## Task details
Please copy, exactly and with no pictures, only the lines from the one containing "Given: Collapse the Resources panel" through the last line of the records.

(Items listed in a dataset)

○ ○ ○

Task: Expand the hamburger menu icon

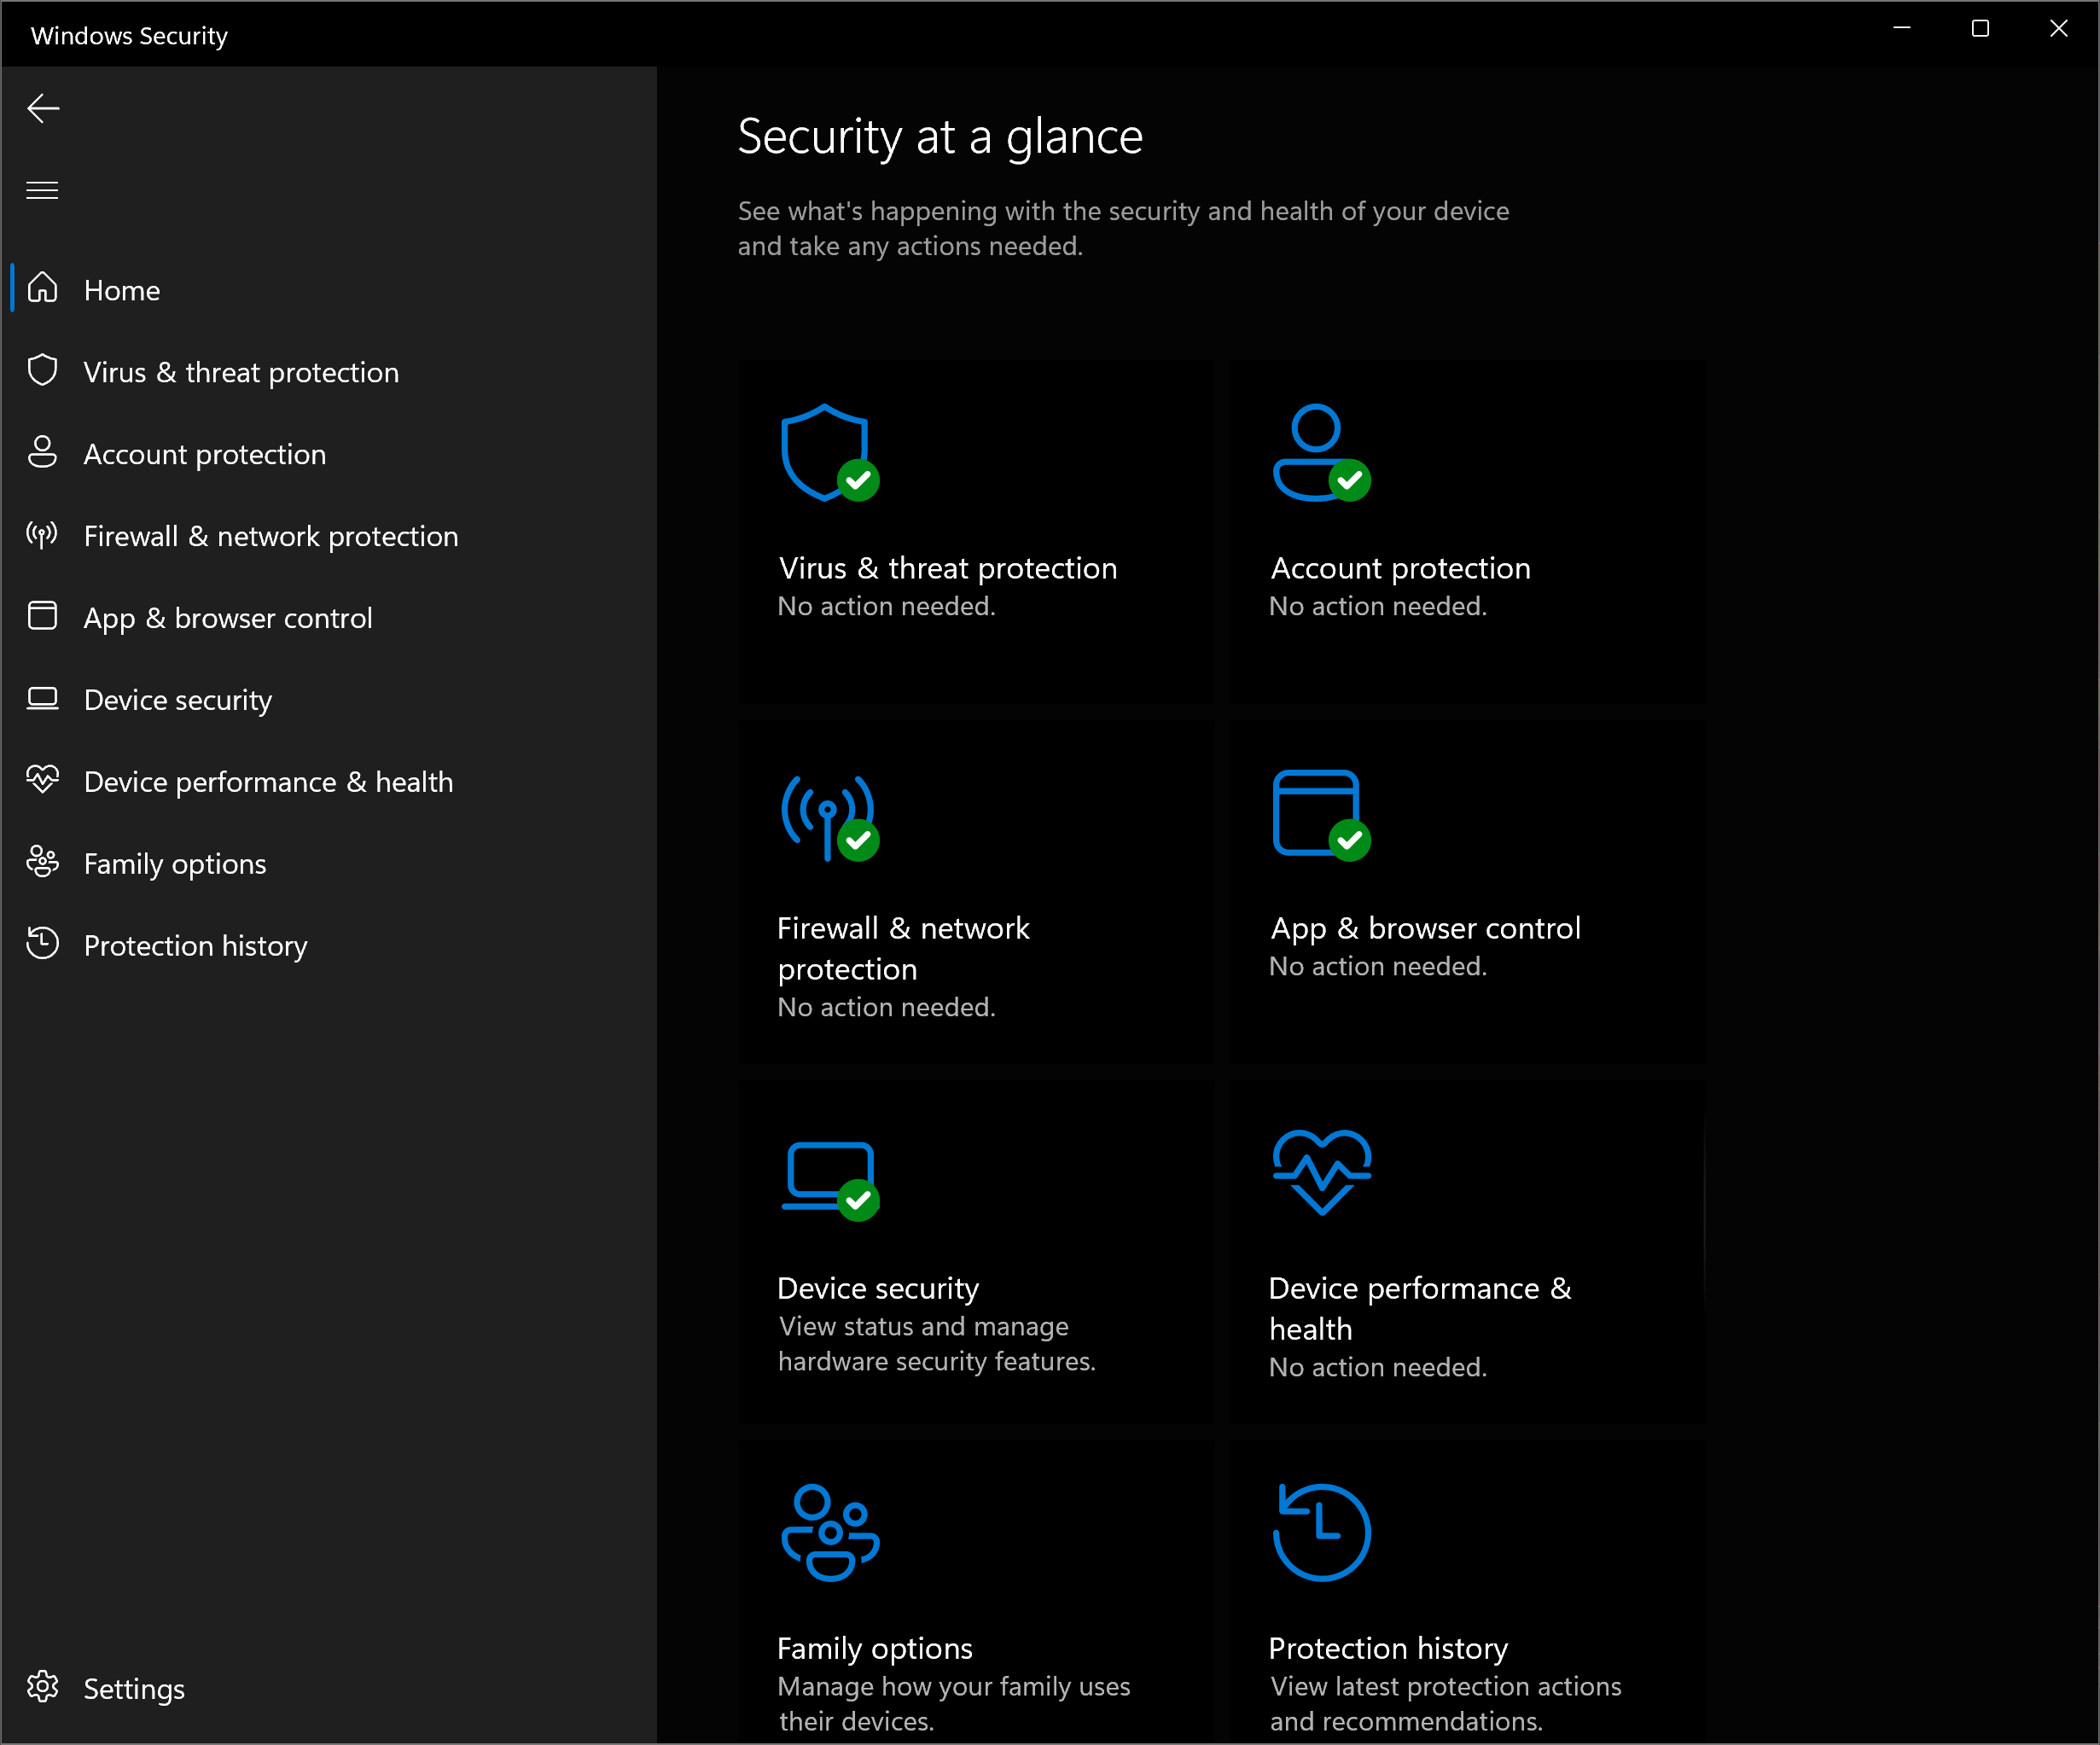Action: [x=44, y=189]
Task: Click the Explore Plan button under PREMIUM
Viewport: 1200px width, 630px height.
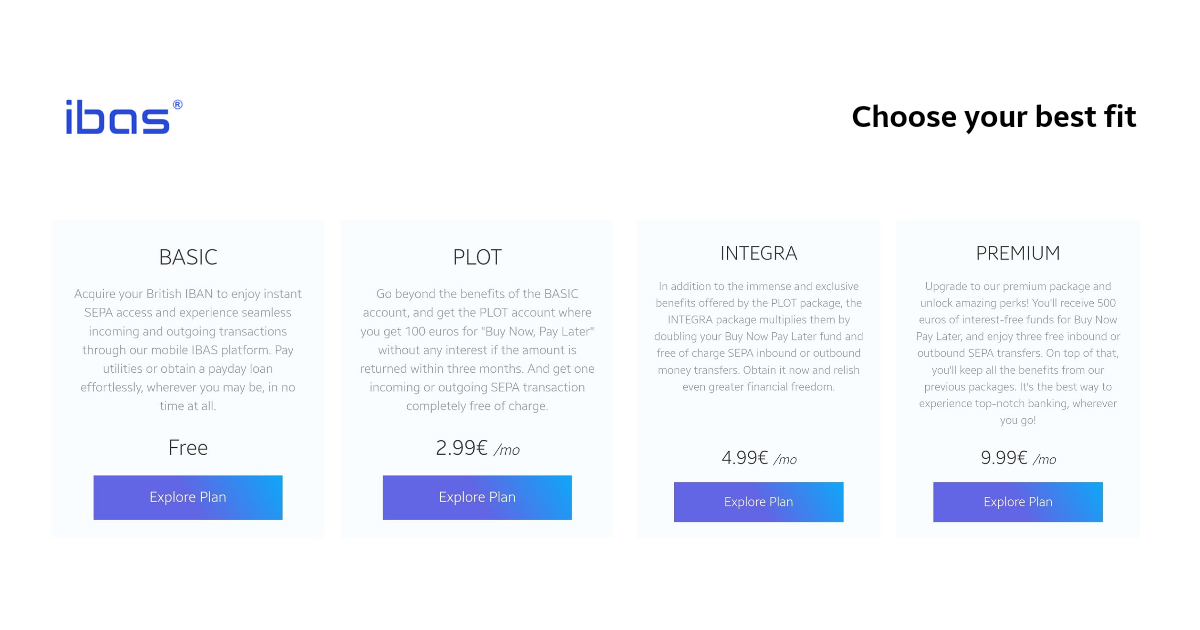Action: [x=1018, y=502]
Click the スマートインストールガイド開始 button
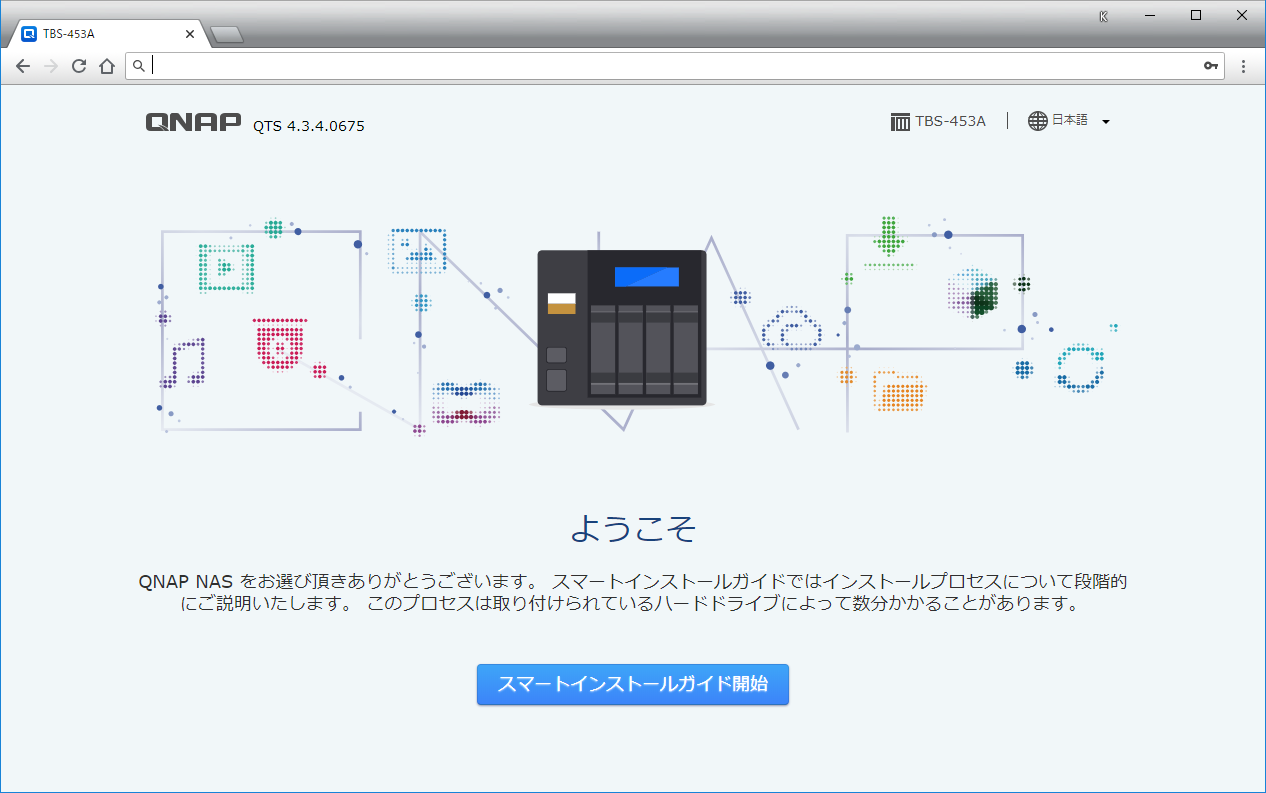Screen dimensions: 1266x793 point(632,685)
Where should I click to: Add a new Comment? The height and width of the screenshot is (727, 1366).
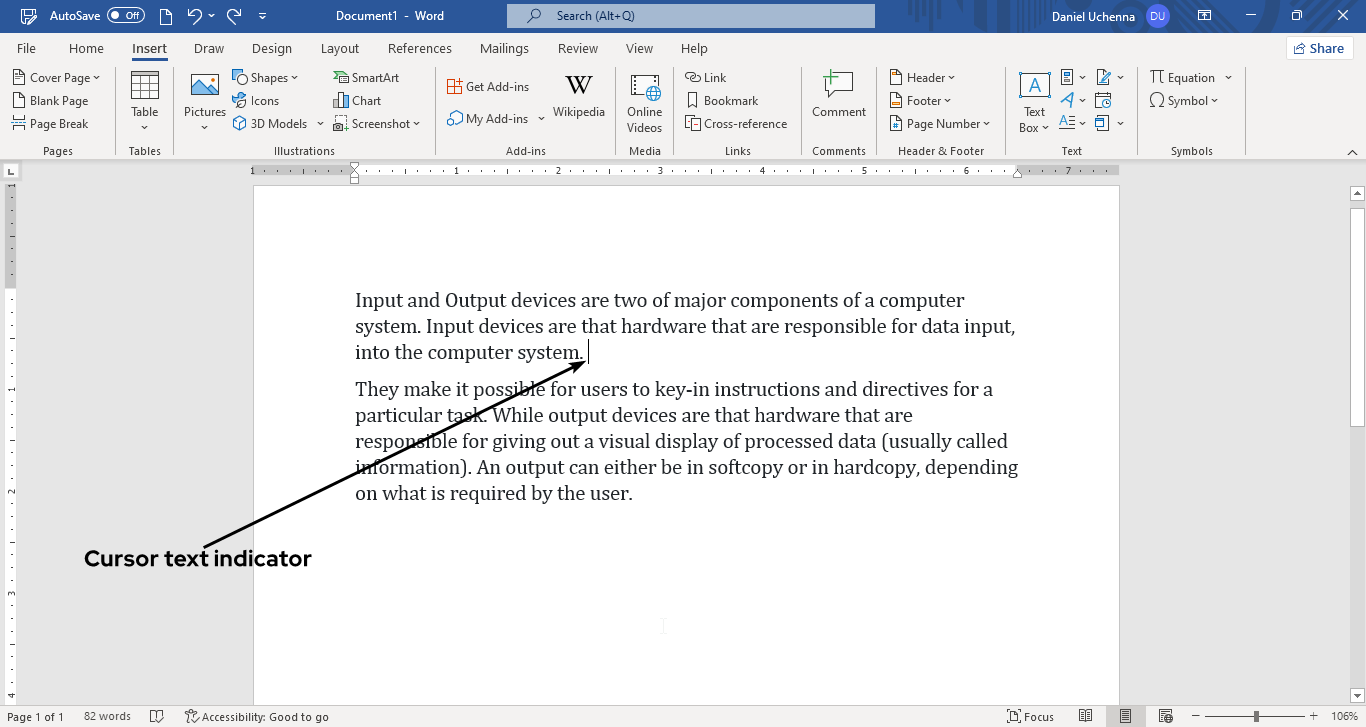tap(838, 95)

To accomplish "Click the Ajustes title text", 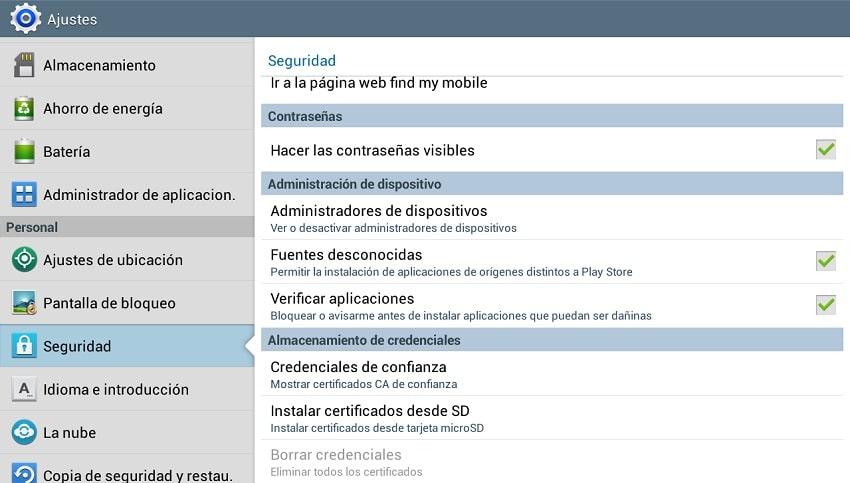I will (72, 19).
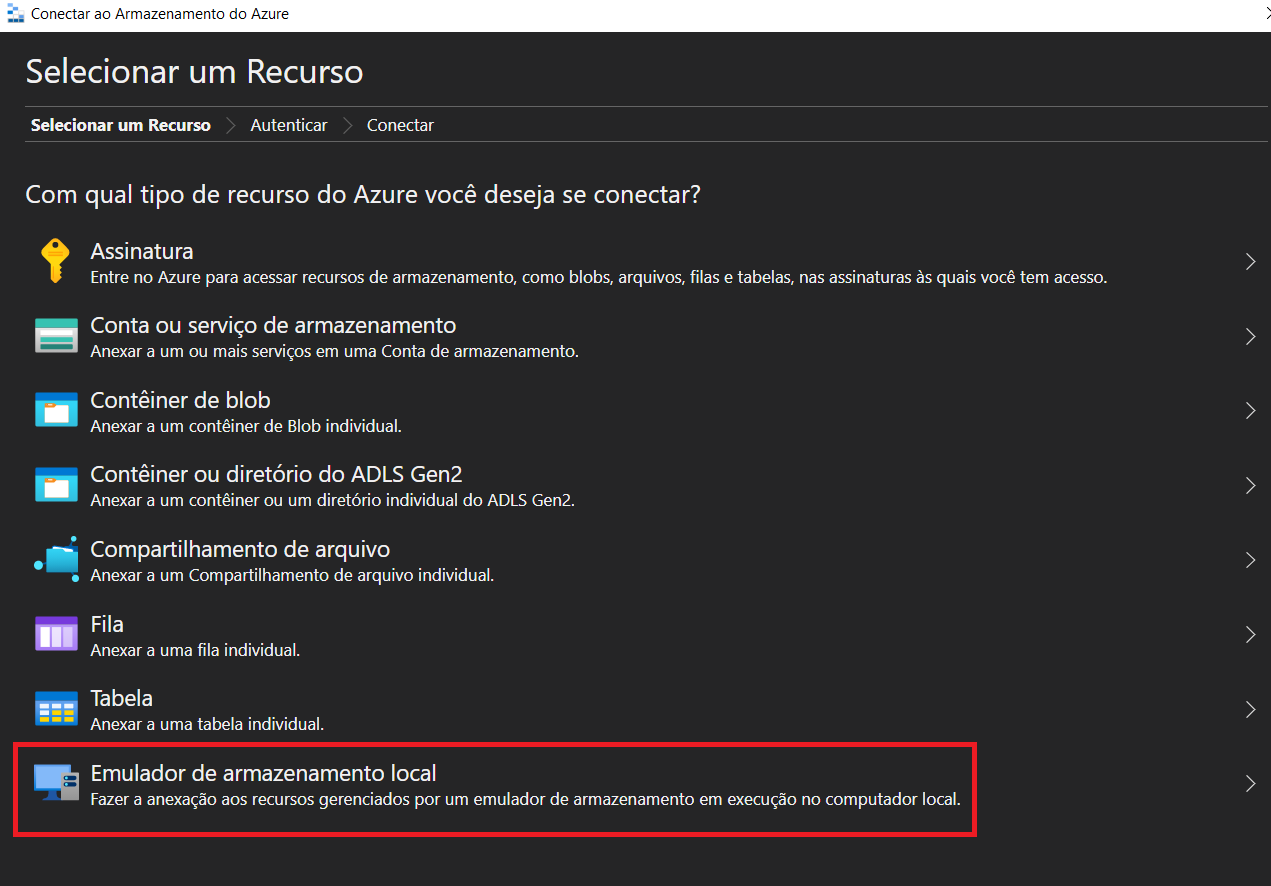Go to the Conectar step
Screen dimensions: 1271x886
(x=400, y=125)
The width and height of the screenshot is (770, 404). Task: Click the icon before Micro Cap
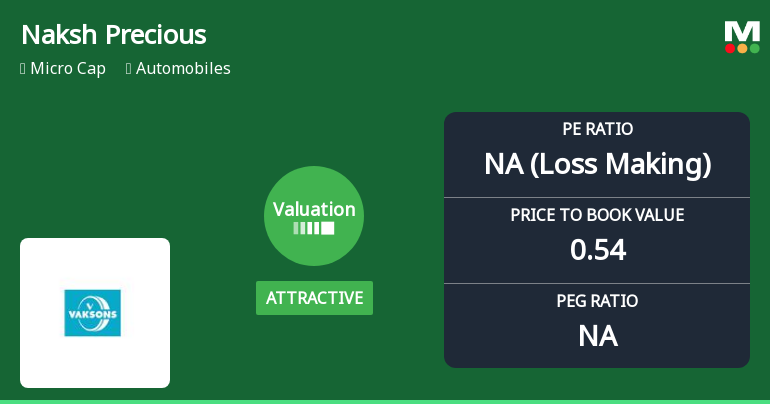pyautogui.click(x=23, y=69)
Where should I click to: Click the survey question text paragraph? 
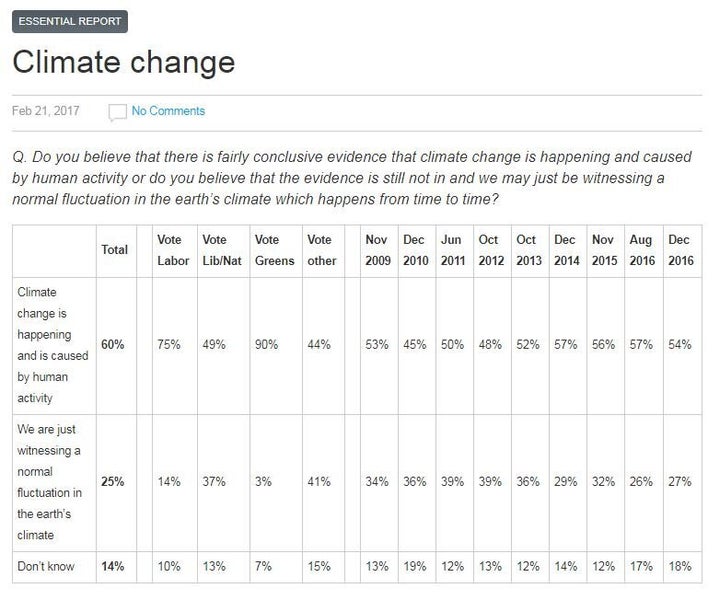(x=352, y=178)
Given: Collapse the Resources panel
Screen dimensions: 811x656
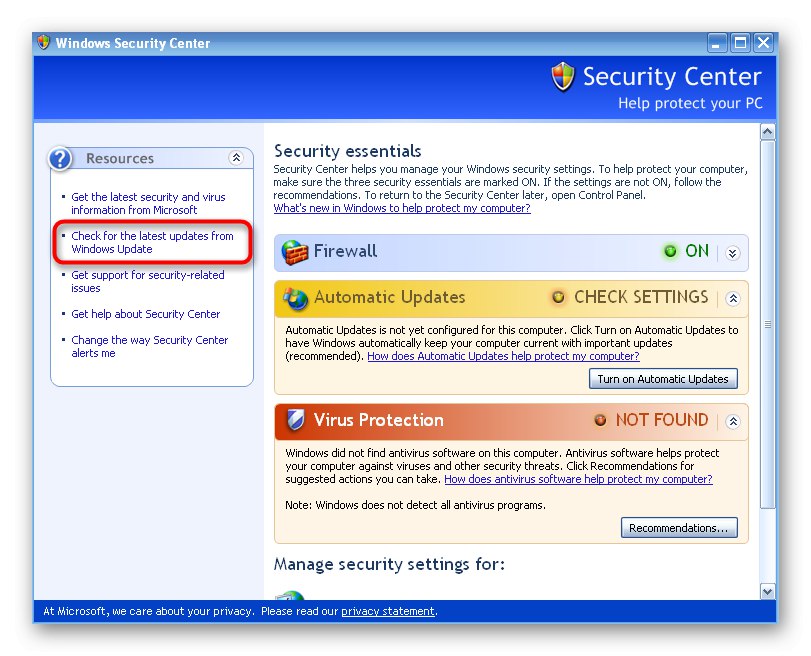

○ ○ ○

## Problem solution
Given: Collapse the Resources panel
Screen dimensions: 811x656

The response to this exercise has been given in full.